▸ Task prompt: Carry on the blog post about the theatrical side of music performance, starting after its last sentence.

▸ Quoted passage:
_ _ _ _ _

Saturday, October 16, 2021

The Theatre of Music

Music performance practice is a far wider field than just where to use inégale in French Baroque music or how to handle cadential trills. It should actually include the whole theatre of performance as we find in opera: lighting, movement on stage, entrances and exits and a host of other details. I am moved to these thoughts by two recent orchestral performances. First, the gala opening night of the San Francisco Symphony with its new music director Esa-Pekka Salonen. I just mentioned this in yesterday's Miscellanea:

The programming for the evening, dubbed “Re-Opening Night,” was fierce and dynamic, without a note of music from the standard repertoire. At the heart of the evening was an expansive stylistic hybrid by Wayne Shorter, melding jazz and orchestral strains and featuring the inimitable Grammy-winning bassist and vocalist Esperanza Spalding. There were dancers from Alonzo King Lines Ballet, performing on a large thrust stage.

I wish I had been there for that! Read the whole thing. The other concert was in Salzburg in August and I wrote about it here: Currentzis Rocks Rameau.

But what was really remarkable last night was the basic conception of the music, what I have characterized as Currentzis rocks Rameau. Currentzis is of the wiggly-finger school of conducting (à la Gergiev) and one of the delights was watching him wiggle his fingers as he conducted his soprano in extended trills. He leaps in the air, stamps his feet and occasionally wanders among the orchestra, sometimes with a drum. Oh, and so does the orchestra: leap in the air, stamp their feet and occasionally wander around. Everything is done to de-formalize and re-energize the approach to the music and while I am usually skeptical of this kind of thing, last night it was done superbly well.

_ _ _ _ _

[A block of data]
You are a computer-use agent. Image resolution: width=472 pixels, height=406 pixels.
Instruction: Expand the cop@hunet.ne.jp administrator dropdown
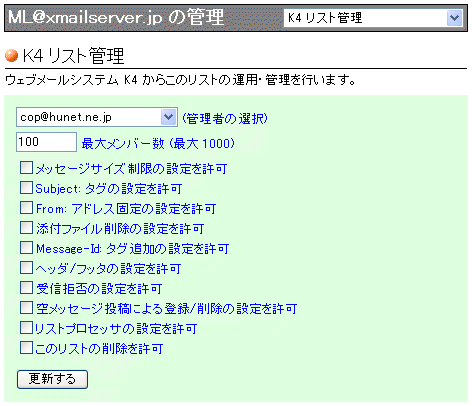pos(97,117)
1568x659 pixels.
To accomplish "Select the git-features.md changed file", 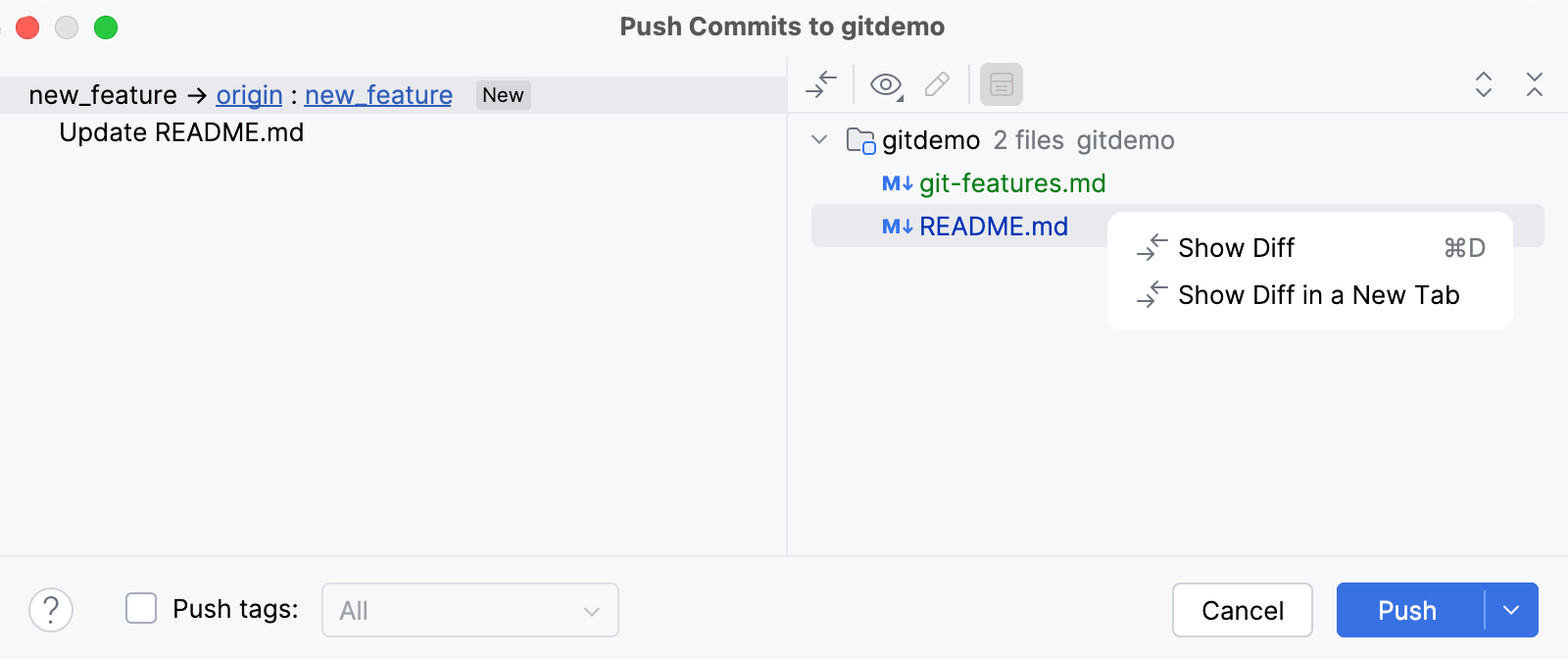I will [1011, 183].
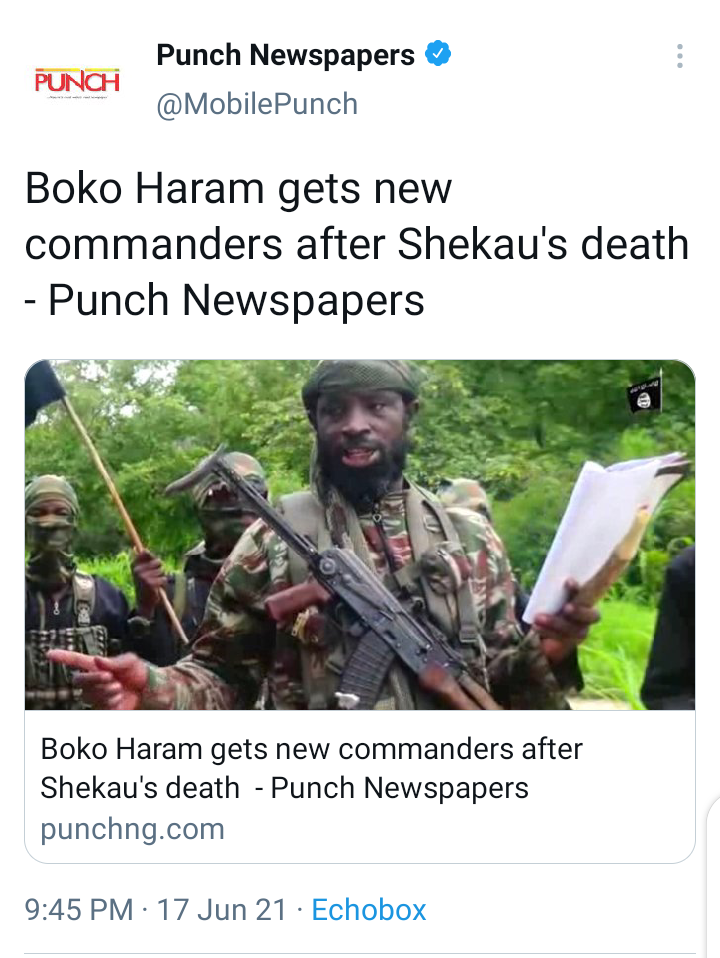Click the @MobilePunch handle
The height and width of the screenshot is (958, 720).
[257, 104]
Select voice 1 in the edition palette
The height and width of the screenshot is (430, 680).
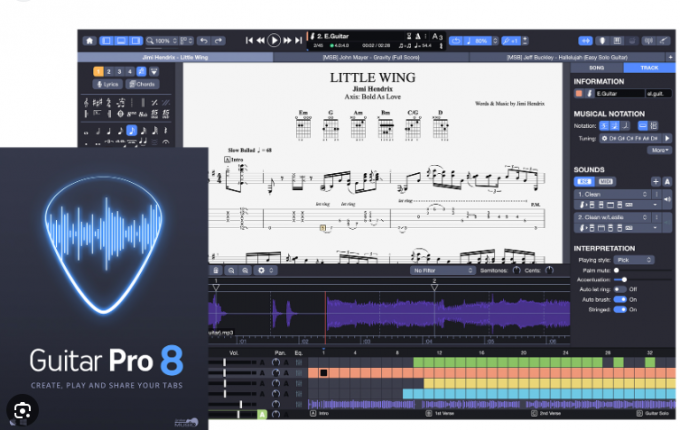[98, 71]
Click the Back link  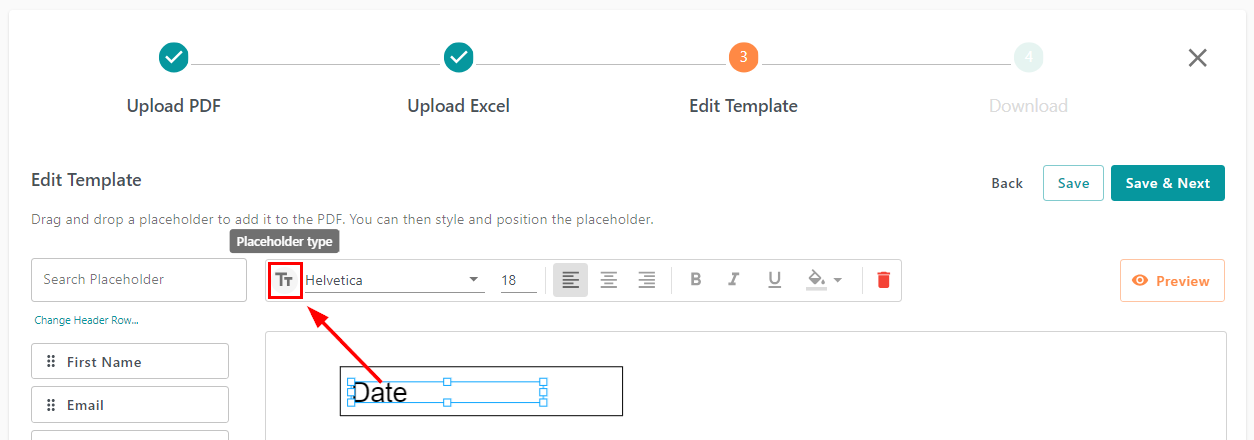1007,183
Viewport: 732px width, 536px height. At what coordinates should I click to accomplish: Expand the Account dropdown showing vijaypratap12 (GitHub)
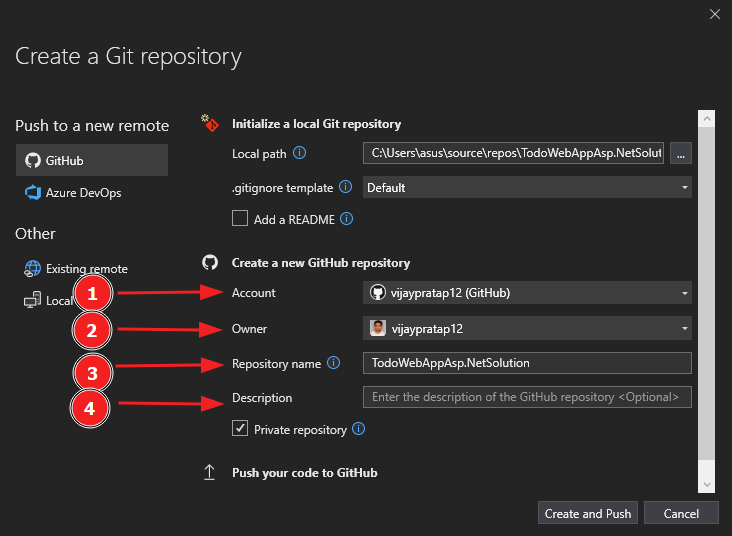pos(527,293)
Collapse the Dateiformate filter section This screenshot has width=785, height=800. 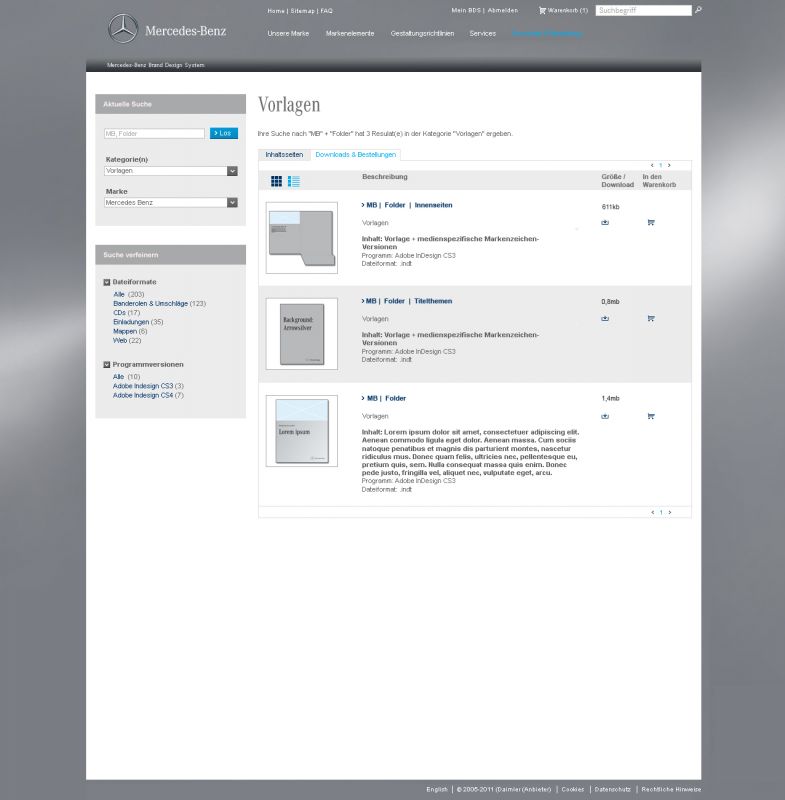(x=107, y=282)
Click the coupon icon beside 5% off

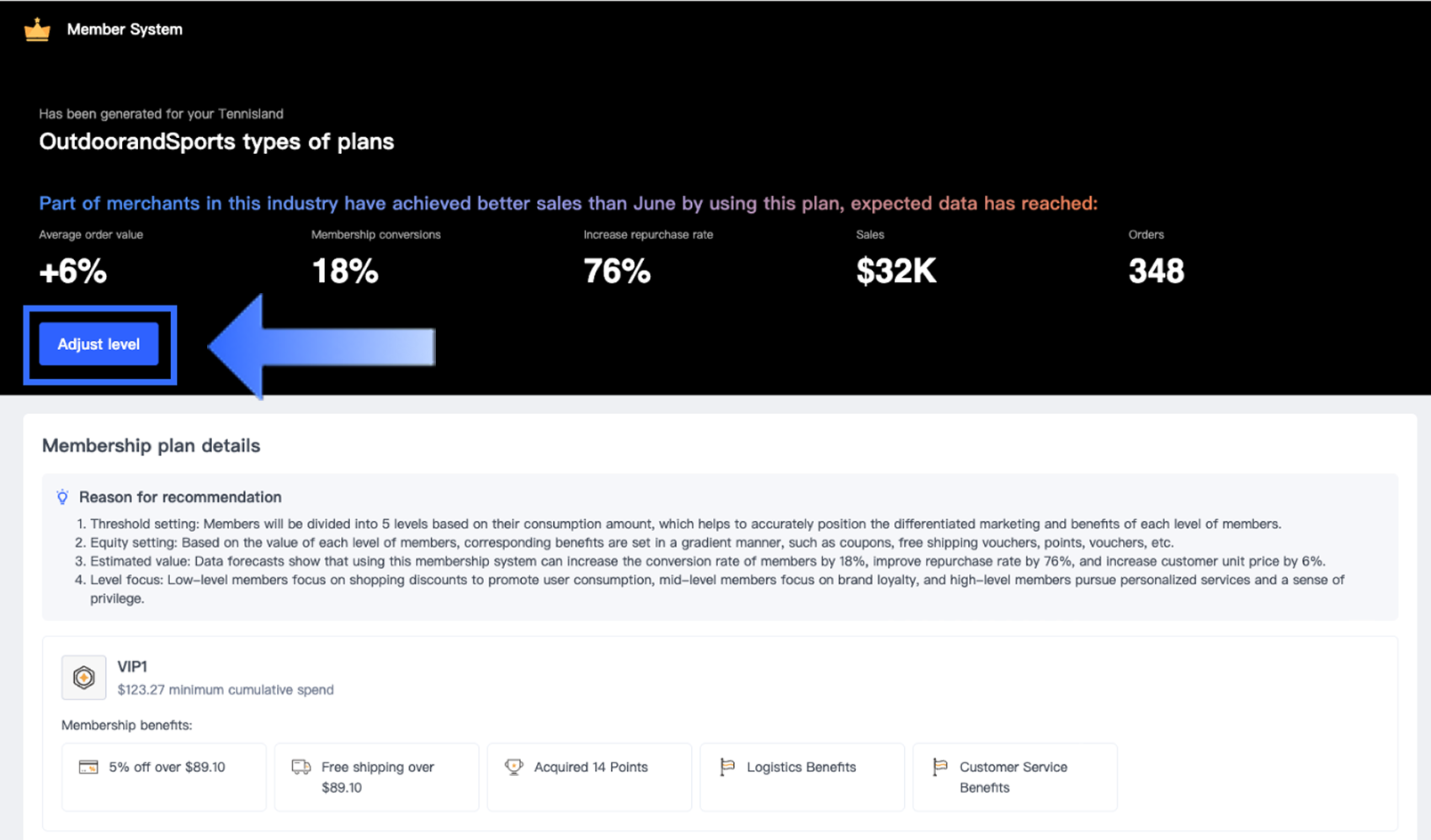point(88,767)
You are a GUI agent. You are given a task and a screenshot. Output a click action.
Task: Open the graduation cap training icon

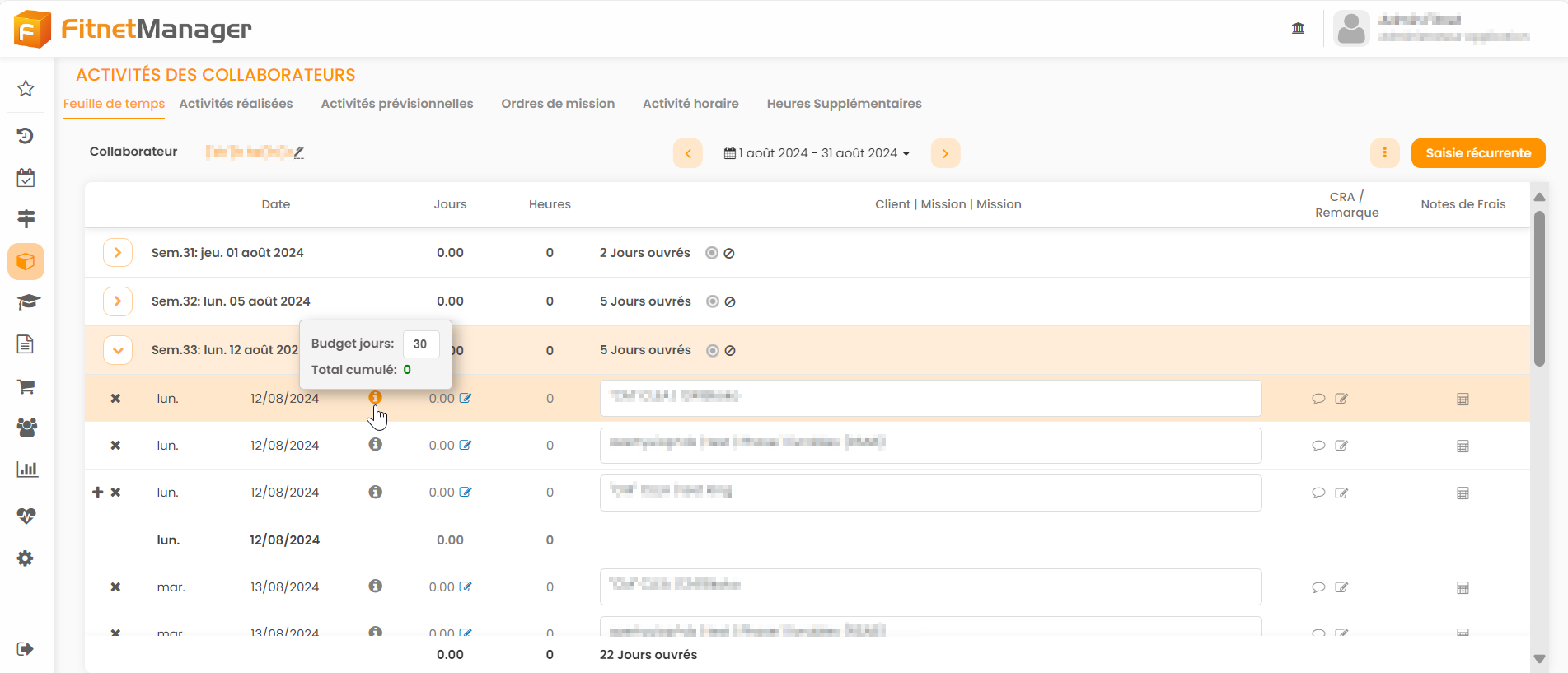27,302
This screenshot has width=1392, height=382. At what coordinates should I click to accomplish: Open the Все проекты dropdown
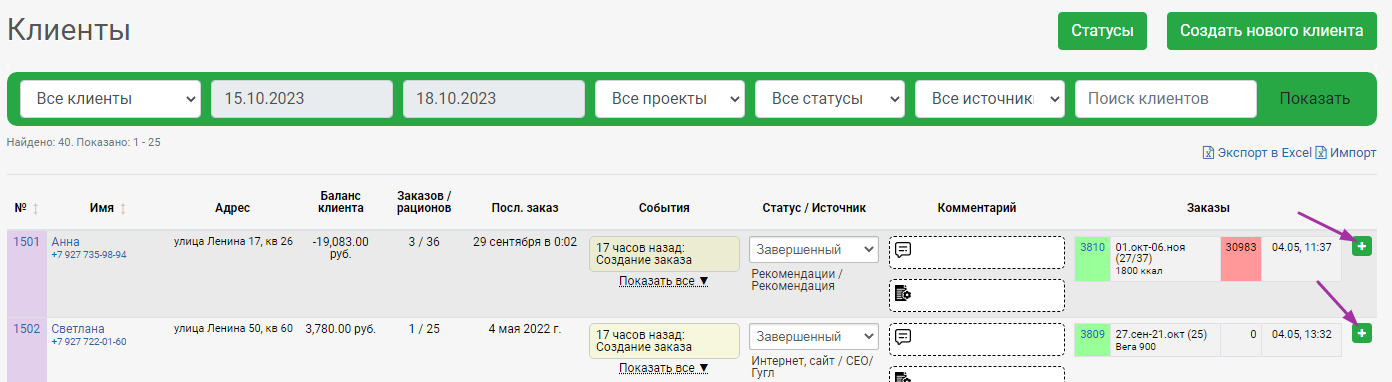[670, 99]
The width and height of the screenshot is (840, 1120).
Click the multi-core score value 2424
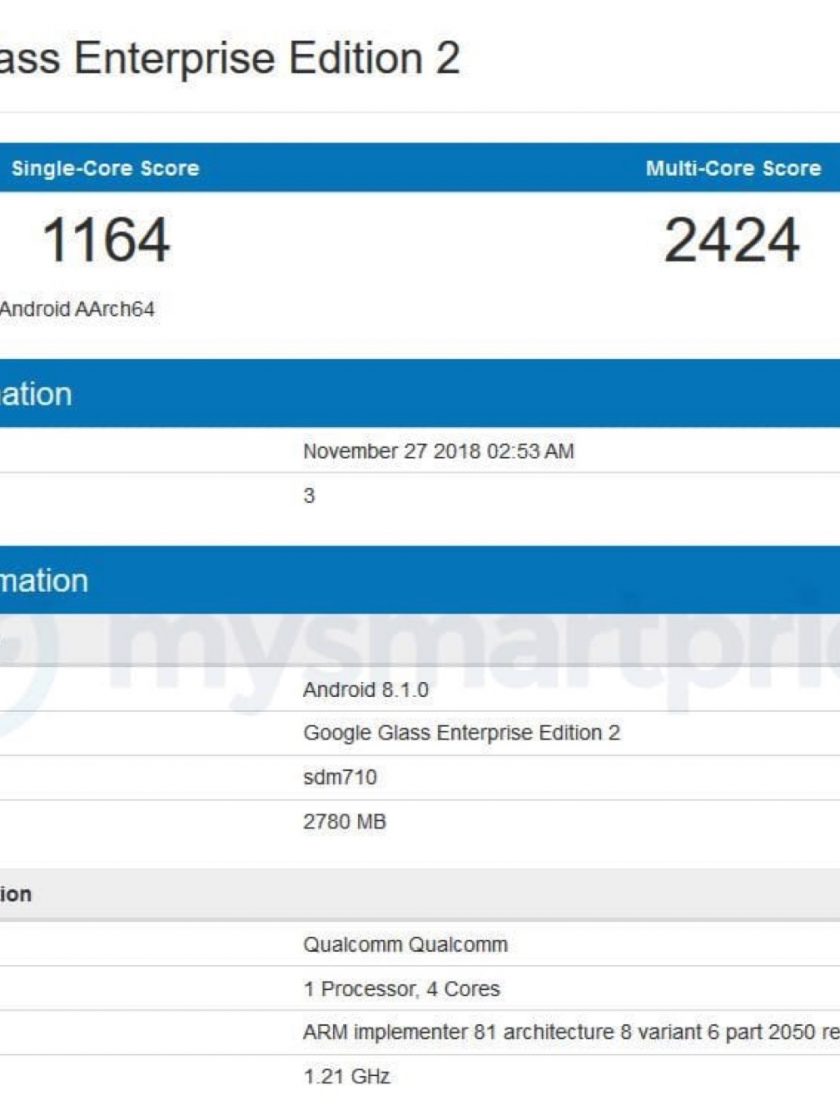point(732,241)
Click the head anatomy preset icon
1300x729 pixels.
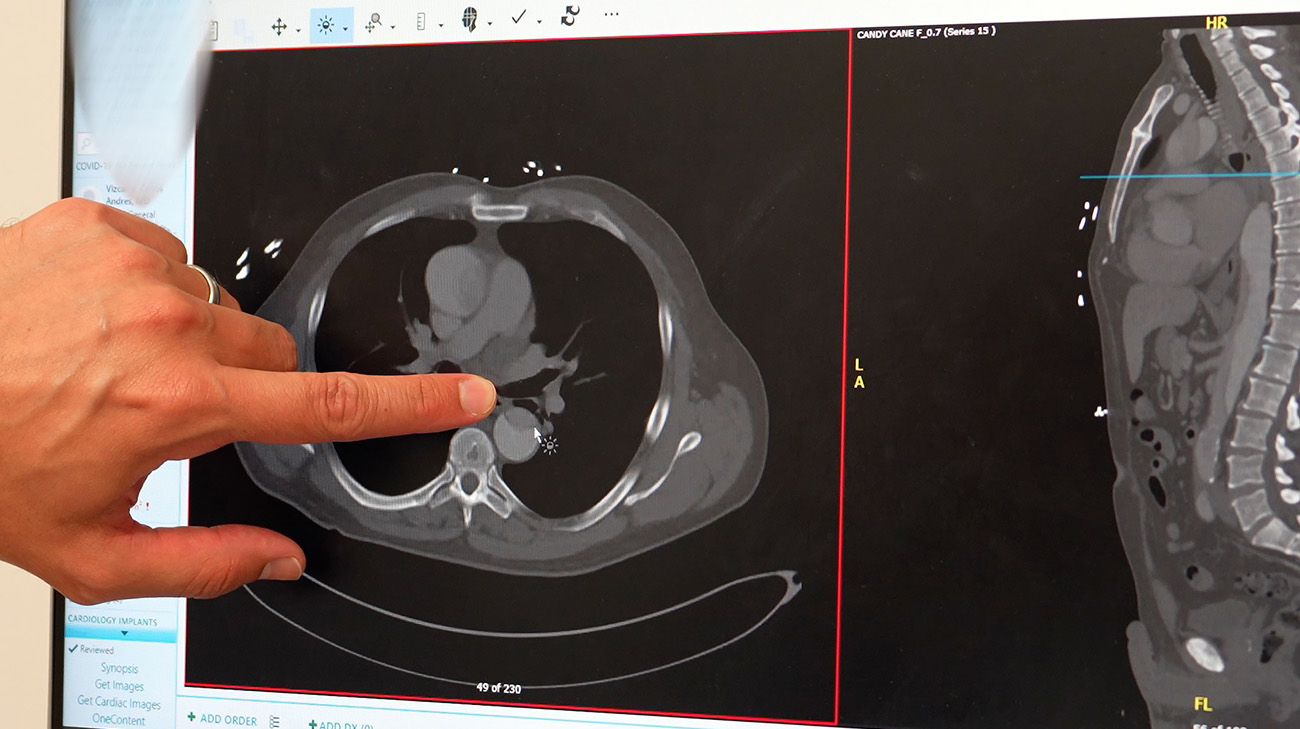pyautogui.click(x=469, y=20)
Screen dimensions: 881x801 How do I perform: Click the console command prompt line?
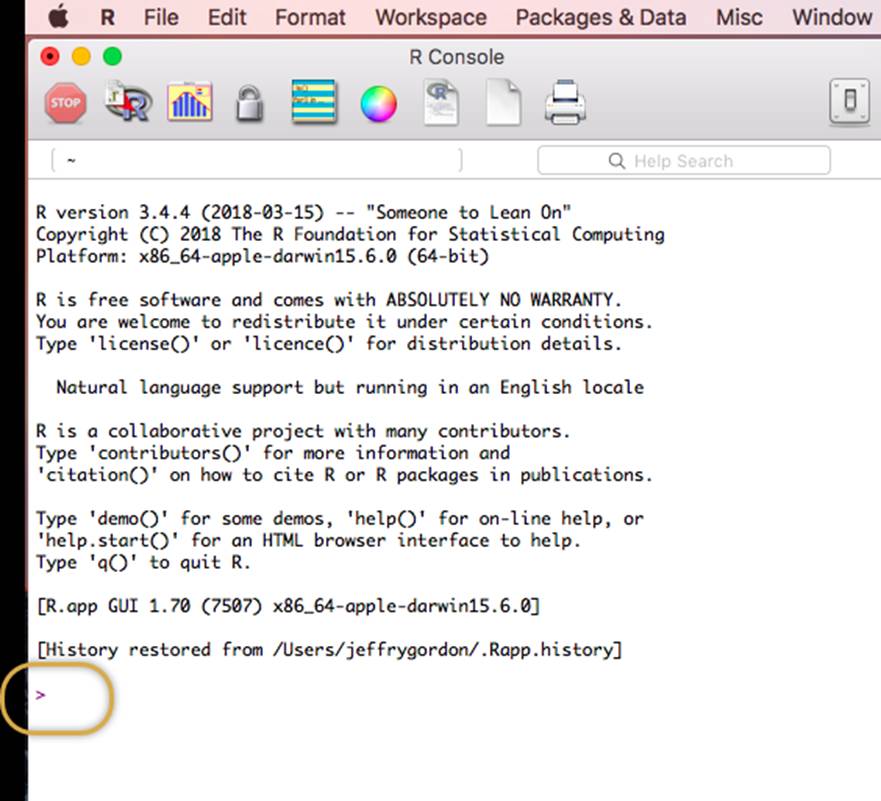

_ _ _ _ _

▸ Exercise output:
A lot of the performance was done in semi-darkness with just stand lights and the first half ended with the whole orchestra trooping offstage in darkness as they continued to play the last refrain of a contredanse from Les Boréades.

I think that both Salonen and Currentzis have a handle on what is going to really work for contemporary audiences as witnessed by the audience responses. The standard orchestral performance with the formality and the restraint and the hushed silence is really a response to the 19th century mode of music expression where what was sought was the "romantic trance" in which both the players and the audience go deep inside in a kind of meditative transformation. But there are other modes of performance! Currentzis is harkening back to a more 18th century style in which there is a kind of boisterous theatricality. Salzburg has a slightly conservative reputation, but one could imagine, during the blacked out parts of the performance, some of the audience members, in the private boxes at least, might have engaged in the kind of erotic encounters that were typical in the 18th century!

Salonen, on the other hand, appears to be channeling the "happening" kind of event that came about in the 1960s, but with better musical substance. A wild, multimedia event that is, when well done, irresistable. Looking back on my own career, I think the most memorable concert I can recall participating in was the Canadian premiere of El Cimarrón by Hans Werner Henze, a chamber opera for baritone, flute, guitar and percussion in which all the performers play a lot of percussion instruments in addition to their usual one. We also used lighting to enhance the performance and there was a wild concatenation of musical styles from aleatory to declamatory recitative to Cuban folk idioms.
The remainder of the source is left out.